Site Cleanup to Residential Standards Not Necessary
The United States Court of Appeals, Sixth Circuit, recently held that a former owner/operator's responsibility for remediation costs could be limited to those costs necessary to achieve an industrial cleanup standard. The City of Detroit condemned a historically industrial tract to clear flight paths for a municipal airport. The city demolished the existing factory and buildings, which included the remediation of polychlorinated biphenyls ("PCBs"), petroleum, ethyl benzene, toluene, and xylene.
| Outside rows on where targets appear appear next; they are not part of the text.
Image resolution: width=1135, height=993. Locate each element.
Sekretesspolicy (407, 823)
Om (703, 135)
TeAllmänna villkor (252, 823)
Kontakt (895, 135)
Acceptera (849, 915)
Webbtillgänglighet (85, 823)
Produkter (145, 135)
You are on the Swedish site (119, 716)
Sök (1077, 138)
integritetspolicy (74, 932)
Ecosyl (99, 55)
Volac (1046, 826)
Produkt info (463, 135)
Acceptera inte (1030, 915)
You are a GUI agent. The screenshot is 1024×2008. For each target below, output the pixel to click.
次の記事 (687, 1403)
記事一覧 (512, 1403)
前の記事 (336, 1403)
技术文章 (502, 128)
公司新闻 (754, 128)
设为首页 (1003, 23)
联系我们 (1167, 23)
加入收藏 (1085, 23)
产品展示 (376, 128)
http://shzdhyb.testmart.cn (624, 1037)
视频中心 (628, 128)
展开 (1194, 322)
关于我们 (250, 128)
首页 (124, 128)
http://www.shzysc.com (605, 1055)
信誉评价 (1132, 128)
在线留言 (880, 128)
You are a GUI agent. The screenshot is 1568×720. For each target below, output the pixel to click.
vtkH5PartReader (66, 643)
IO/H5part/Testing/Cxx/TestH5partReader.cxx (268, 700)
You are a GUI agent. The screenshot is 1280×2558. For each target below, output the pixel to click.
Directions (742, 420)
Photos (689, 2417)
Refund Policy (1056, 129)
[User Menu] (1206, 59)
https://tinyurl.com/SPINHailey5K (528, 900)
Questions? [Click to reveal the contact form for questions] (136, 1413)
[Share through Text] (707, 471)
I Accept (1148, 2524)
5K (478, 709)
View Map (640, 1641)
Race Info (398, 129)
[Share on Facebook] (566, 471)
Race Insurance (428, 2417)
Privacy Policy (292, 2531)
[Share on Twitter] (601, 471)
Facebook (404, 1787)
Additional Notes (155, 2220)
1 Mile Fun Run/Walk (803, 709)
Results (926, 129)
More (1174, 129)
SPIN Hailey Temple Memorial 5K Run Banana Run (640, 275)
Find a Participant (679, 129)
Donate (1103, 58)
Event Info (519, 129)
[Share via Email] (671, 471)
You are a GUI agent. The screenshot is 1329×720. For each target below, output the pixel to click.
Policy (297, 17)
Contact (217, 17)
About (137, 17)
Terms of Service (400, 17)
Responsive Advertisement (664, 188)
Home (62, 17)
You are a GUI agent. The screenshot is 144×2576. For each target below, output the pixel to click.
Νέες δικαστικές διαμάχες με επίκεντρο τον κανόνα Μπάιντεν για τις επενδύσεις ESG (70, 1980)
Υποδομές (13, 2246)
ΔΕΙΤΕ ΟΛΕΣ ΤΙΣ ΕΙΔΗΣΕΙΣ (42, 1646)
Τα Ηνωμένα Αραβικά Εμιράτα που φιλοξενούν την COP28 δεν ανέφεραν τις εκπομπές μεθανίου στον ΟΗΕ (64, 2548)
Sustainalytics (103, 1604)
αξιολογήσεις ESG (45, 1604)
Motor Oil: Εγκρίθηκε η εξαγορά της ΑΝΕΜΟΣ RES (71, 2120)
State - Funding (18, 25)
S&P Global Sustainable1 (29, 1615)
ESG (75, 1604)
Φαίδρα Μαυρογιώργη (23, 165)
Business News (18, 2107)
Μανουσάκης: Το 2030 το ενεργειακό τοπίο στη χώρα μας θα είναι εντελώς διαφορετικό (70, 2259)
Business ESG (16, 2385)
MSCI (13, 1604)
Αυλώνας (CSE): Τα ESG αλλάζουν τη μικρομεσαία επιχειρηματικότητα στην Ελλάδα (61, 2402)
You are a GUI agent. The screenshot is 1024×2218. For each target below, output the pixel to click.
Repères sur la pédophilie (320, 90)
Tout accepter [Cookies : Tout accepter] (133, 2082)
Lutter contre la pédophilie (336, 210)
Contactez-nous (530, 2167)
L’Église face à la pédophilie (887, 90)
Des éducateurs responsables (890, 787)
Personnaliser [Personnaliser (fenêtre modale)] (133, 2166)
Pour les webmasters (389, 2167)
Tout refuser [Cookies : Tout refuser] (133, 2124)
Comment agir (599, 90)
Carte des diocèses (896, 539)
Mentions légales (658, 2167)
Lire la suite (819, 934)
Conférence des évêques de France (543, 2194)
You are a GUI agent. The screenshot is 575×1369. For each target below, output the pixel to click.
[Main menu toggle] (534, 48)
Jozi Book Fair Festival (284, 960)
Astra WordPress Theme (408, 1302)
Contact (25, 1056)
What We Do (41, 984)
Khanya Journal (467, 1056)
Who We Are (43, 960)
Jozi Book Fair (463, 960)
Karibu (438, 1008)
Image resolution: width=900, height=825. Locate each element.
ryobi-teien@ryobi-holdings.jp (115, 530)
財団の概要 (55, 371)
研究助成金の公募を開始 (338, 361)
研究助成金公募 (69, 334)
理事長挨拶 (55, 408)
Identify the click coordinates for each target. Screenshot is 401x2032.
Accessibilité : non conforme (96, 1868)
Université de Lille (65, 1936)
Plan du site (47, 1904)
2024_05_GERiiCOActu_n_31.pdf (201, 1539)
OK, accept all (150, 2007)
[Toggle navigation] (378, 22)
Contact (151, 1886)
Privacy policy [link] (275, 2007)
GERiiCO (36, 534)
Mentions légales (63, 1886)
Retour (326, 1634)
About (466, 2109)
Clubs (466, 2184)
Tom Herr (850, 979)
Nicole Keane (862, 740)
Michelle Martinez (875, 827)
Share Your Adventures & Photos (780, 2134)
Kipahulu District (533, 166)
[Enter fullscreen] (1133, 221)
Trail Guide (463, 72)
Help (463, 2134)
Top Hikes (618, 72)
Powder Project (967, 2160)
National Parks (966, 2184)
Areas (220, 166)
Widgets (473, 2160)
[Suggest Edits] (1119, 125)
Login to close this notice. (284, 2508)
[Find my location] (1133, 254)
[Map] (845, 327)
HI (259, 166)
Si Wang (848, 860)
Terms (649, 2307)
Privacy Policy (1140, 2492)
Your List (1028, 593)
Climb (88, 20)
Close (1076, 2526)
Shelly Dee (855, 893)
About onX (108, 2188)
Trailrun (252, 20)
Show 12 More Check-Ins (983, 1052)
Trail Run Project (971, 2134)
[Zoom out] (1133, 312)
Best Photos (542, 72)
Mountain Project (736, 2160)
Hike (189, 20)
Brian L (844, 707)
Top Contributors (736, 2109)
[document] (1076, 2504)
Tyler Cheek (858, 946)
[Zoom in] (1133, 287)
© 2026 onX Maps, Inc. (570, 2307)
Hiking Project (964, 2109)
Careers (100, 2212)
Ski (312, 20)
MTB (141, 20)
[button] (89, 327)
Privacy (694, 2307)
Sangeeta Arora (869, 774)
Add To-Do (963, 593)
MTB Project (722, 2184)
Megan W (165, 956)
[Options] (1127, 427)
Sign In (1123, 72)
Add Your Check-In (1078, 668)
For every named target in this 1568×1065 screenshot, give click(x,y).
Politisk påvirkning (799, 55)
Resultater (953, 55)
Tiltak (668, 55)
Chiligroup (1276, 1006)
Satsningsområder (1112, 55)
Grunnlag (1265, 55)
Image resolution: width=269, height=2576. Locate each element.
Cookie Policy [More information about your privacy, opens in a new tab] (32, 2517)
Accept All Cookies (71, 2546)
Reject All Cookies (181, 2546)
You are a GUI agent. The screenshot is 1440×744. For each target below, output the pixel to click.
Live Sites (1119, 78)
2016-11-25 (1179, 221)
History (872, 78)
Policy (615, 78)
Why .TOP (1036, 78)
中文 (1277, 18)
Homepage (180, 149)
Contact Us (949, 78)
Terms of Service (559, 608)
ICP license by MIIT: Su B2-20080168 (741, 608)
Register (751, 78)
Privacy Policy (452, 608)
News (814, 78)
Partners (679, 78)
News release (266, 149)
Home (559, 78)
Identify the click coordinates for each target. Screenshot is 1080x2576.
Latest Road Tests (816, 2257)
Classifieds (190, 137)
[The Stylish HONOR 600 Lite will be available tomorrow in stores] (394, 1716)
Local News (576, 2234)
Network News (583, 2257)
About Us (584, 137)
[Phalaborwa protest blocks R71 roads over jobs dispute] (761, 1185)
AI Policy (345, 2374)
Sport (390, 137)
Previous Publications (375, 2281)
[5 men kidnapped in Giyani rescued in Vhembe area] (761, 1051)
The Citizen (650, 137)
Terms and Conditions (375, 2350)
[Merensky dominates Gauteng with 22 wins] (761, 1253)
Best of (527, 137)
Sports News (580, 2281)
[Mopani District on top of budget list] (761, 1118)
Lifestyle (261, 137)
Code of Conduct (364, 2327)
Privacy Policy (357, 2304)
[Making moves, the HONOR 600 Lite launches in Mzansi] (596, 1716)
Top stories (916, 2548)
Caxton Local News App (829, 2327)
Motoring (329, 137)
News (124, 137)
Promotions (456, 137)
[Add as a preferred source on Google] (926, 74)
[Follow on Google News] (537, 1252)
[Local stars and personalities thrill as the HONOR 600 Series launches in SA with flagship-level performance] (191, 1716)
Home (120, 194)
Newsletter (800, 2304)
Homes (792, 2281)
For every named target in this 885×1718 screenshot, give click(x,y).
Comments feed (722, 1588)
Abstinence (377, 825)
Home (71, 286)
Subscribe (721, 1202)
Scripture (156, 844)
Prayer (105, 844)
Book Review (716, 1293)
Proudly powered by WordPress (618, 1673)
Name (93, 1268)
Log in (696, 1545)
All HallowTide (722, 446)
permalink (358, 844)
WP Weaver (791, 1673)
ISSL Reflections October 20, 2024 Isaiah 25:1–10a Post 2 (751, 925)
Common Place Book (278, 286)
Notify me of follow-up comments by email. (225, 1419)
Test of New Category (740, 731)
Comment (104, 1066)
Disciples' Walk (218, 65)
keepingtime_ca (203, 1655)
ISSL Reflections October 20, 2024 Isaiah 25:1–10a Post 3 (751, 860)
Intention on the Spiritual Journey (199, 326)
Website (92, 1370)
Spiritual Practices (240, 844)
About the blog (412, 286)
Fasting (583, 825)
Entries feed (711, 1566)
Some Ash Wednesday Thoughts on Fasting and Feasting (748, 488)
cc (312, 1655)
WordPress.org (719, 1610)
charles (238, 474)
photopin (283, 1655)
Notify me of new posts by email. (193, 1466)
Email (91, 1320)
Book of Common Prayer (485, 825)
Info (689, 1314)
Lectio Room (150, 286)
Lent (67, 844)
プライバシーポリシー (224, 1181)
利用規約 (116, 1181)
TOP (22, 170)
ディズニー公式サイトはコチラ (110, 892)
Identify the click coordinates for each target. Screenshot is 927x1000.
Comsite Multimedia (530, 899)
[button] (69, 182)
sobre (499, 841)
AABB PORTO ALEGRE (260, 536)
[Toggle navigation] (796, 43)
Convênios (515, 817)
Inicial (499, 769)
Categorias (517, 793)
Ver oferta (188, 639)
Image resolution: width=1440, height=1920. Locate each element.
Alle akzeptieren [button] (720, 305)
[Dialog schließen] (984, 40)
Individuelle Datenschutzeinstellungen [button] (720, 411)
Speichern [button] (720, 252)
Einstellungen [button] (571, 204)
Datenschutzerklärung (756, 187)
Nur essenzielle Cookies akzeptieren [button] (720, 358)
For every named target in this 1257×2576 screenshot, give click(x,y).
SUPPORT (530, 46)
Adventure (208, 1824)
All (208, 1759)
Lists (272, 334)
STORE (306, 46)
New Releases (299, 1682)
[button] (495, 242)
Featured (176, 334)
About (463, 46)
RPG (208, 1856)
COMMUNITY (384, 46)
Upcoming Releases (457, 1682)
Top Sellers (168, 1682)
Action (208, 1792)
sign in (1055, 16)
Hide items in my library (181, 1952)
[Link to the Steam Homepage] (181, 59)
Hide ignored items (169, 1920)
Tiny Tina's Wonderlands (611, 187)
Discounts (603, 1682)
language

The city sought cost recovery under the CERCLA, 42 U.S.C. §9601 et seq., and Michigan State law.

The Court noted that State law allowed a responsible party to select a cleanup standard appropriate in light of the use of the site and that, under both State law and CERCLA, recoverable remediation costs must be "necessary." Considering the historically industrial use of the site, the Court agreed with the district court's determination that a former owner/operator's responsibility for future costs should be limited to those necessary to achieve an industrial cleanup standard, stating that requiring more (i.e., cleanup to residential standards) would be "an unwarranted windfall to the beneficiary of the cleanup." City of Detroit v. Simon, 2001 WL 369946 (6th Cir. 2001).

Incentives for Residential Development of Contaminated Sites
Bills introduced in the New Jersey Assembly and Senate would expand the Brownfields redevelopment agreement program to include contaminated property developed for residential purposes. The program currently is available to developers of contaminated sites intended for commercial use only. The program allows the State and a redeveloper to enter into an agreement to reimburse the developer for up to 75% of remediation costs from revenues derived from new State taxes generated from redevelopment at the site. Specifically, the proposed legislation would allow the State to enter an agreement to reimburse a developer upon the issuance of a permit for construction of one or more new residences. The bills also would expand the list of taxes that could be considered in estimating the amount of new State revenue to be derived from the redevelopment project to include sales and use taxes for construction materials and realty transfer fees paid to the State.

Assembly bill A-3455, introduced in April 2001, is in the Assembly Appropriations Committee. Senate bill S-2359 was introduced in May 2001 and referred to the Senate Environment Committee.